Delegaciones de diferentes departamento del país, asistieron al I Congreso de Jóvenes Indígenas de la Macro Norte realizado en Nazareth, Alta Guajira.

Con un sin número de asistentes de pueblos asociados y no asociados a la Onic en la región norte del país, asistieron numerosas delegaciones de los  departamentos con asentamientos indígenas, tales como La Guajira, Córdoba, Cesar y Magdalena, además de Nariño, Putumayo, Cauca, Antioquia y Meta.

Sin importar el tortuoso camino para llegar al corazón de la Serranía de la Makuira, los representantes de las diferentes etnias Arhuaka, Kogui, Wiwa, Kankuama, Zenú, Embera, Embera Katío, Mokaná, Chimila y como cuota extranjera la comunidadAñú  del estado Zulia de la República Bolivariana de Venezuela, sentaron un precedente histórico al escoger a la zona más septentrional de Colombia como escenario para el encuentro.
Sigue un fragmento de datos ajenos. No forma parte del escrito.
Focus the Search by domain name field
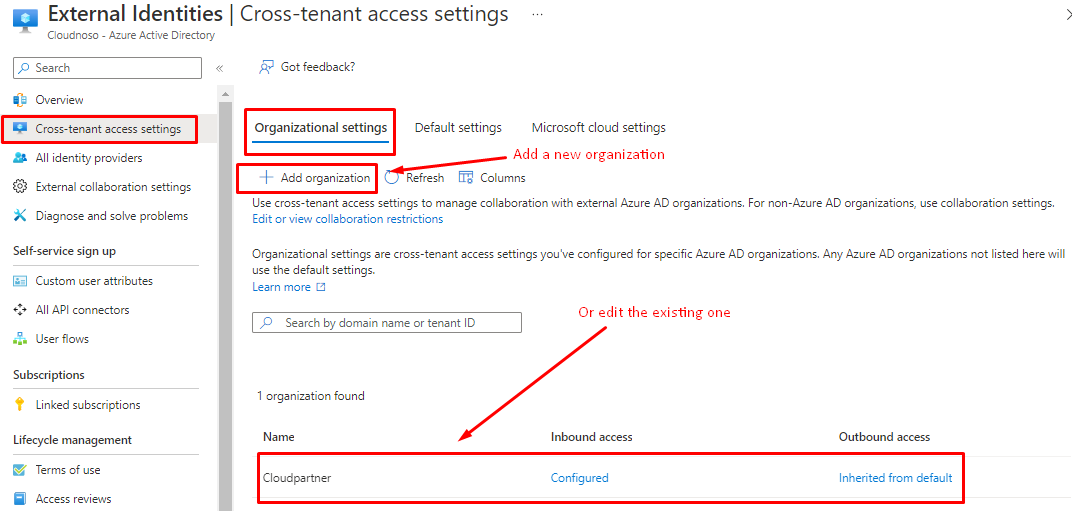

Aunque el evento era dirigido a los jóvenes, no podían faltar los principales gestores de conocimiento: Palabreros, líderes y autoridades tradicionales del pueblo Wayuu y los Consejeros mayores de las etnias visitantes, como preparación a las futuras generaciones para el relevo generacional y el rescate de la cultura ancestral que hace parte de la identidad y patrimonio invaluable de cada comunidad.

-Publicidad-

La Educación y la Salud propias, la autonomía y territorialidad, comunicación propia y paz y post conflicto, fueron temas de la agenda desarrollada en el congreso de jóvenes, los cuales exigieron un mayor protagonismo e inclusión en los procesos liderados por los mayores dentro de cada comunidad.
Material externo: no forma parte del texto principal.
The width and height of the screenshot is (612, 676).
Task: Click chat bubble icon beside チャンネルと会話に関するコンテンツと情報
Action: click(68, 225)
Aunque fueron tres días de dialogo y discusión, los jóvenes asistentes esperaban la creación de una consejería para la juventud o la escogencia de un delegado que los representara en el Consejo Mayor de la Onic, lo que no alcanzó a realizarse.

La semilla sembrada en cada uno de los jóvenes asistentes es recorrer la huella de sus ancestros para evitar el desarraigo y la pérdida de identidad, quedó el compromiso de ser receptores de los conocimientos de los mayores, dejando su propia huella en la defensa de los valores propios que los han hecho perdurar en el tiempo como pueblos indígenas.

A este epicentro de cultura y reafirmación de valores, acudió Anas Wayuu Epsi una empresa cuya razón de ser es el tejido social, brindando su respaldo a iniciativas de crecimiento, de aprendizaje, de defensa de los derechos del bienestar integral y la construcción de comunidades saludables, lo que le ha permitido ser considerada hoy como el fruto más fecundo de la Gran Nación Wayúu y por supuesto el departamento de La Guajira.